In un recente studio preclinico, l’eliminazione del fattore di trascrizione Id3 ha contrastato la malattia da rigetto di trapianto, senza intaccare l’effetto antitumorale del sistema immunitario.

Secondo un recente studio pubblicato sulla rivista Blood dal gruppo di ricerca di Ying Wang, del Center for Discovery and Innovation in New Jersey, il fattore di trascrizione Id3 (un inibitore del legame del DNA) potrebbe rappresentare un nuovo approccio terapeutico per il trattamento della malattia da rigetto del trapianto (Graft versus Host Disease, GvHD). “Differenti tipi di malattie ematologiche si curano con il trapianto di cellule staminali ematopoietiche. A livello immunologico, è un approccio efficace grazie alla sua azione antitumorale”, commenta Chiara Bernardi ricercatrice all’ospedale dell’Università di Ginevra. Tuttavia, il sistema immunitario del paziente può percepire le cellule trapiantate come estranee e cercare di espellerle. “La GvHD è una delle conseguenze più comuni; può portare all’insorgenza di altre complicazioni fino anche al decesso”. Bisogna quindi trovare nuovi approcci in grado di ridurre i rischi legati al trapianto.

“È molto difficile trovare cure che riducano i rischi per la GvHD, perché il rigetto del trapianto e l’attività antitumorale sono controllati da meccanismi immunologici simili”, spiega Chiara Bernardi. “Al momento, infatti, le terapie che bloccano il rigetto finiscono per interferire anche sull’effetto antineoplastico del sistema immunitario”. L’obiettivo della comunità scientifica è quindi trovare nuovi trattamenti mirati verso bersagli più specifici, capaci di distinguere un processo dall’altro.

Per la ricercatrice, “l’interesse nei confronti dell’articolo di Ying Wang nasce proprio dal fatto che sembra aver identificato in Id3 un bersaglio che modula la GvHD senza intaccare il suo effetto antineoplastico”.

Id3 è conosciuto per il suo ruolo nel modulare i processi di sviluppo e differenziazione di diversi componenti del sistema immunitario, come i linfociti T e le cellule T della memoria, specializzati nell’individuare e attaccare gli agenti patogeni e le cellule tumorali. Dallo studio di Ying Wang emerge che questo fattore di trascrizione può regolare anche l’asse PD1/PDL1. Si tratta di un complesso formato da recettore e ligando, che ha un ruolo tanto cruciale nel mediare la reazione del sistema immunitario contro il tumore, da essere diventato bersaglio di numerosi approcci di immunoterapia negli ultimi anni. “Studi sia clinici sia preclinici illustrano che PD1/PDL1 può controllare anche la GvHD”, commenta la ricercatrice. In questa via di segnalazione Id3 svolge un ruolo importante.
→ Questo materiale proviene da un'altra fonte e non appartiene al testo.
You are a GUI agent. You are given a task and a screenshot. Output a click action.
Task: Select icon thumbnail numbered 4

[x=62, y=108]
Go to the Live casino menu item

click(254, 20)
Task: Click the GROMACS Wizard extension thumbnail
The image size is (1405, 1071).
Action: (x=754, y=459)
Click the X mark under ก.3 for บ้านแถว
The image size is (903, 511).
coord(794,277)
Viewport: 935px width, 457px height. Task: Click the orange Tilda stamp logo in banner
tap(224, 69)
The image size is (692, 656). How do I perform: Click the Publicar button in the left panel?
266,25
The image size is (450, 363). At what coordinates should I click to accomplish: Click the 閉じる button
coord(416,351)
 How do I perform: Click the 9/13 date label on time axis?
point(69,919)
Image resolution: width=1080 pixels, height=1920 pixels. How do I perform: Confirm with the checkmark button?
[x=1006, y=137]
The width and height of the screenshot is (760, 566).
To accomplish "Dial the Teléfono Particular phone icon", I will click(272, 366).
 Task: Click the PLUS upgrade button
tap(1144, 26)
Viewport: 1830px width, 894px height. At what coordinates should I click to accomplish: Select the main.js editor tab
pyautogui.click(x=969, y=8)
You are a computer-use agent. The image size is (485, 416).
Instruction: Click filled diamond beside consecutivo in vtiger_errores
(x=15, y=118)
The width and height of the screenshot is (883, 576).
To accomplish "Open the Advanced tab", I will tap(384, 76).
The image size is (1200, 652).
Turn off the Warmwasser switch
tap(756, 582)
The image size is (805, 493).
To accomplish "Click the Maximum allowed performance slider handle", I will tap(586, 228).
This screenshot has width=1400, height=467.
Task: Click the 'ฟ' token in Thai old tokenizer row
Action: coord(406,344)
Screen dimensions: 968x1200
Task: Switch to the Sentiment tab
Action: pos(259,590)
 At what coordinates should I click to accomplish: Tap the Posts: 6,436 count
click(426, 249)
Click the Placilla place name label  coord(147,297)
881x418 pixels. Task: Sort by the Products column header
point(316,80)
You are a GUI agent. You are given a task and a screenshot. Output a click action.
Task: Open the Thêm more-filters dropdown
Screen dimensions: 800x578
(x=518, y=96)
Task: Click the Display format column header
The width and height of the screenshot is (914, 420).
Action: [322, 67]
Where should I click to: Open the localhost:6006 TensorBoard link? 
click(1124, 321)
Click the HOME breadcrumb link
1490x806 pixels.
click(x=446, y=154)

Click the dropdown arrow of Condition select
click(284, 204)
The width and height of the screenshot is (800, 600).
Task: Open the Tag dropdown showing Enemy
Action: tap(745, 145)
Come hanno mostrato gli autori dello studio, dopo un trapianto di cellule staminali aumenta l’espressione di Id3, il quale riduce l’espressione di PD1 e di conseguenza si aggrava la GvHD.

Con l’obiettivo di sperimentare un nuovo approccio terapeutico, il gruppo di ricerca ha quindi provato a colpire Id3 per interrompere all’origine questa catena di eventi. Grazie alla tecnica di editing genomico CRISPR-Cas9, i ricercatori hanno eliminato Id3 in topi di laboratorio trapiantati con cellule staminali. Hanno così osservato un aumento dell’espressione di PD1 e una riduzione dei sintomi da GvHD, come danni alla cute e all’intestino. Come evidenzia Chiara Bernardi, “i risultati dello studio dimostrano che questo effetto porta il sistema immunitario a contrastare la GvHD, senza però compromettere la sua capacità di attaccare le cellule neoplastiche”.

Ora resta da approfondire lo studio del ruolo di Id3 nel sistema immunitario e le conseguenze della sua eliminazione nel lungo termine – non solo su modelli animali – per capire se possa condurre all’effettivo sviluppo di nuove terapie. Rimane tuttavia rilevante come questo studio prospetti la possibilità di separare i due processi immunologici del rigetto e dell’attività antitumorale.

Proseguendo su questa direzione, e se i risultati saranno confermati, il trapianto di cellule staminali potrebbe diventare una cura sempre meno rischiosa per i pazienti con tumori del sangue.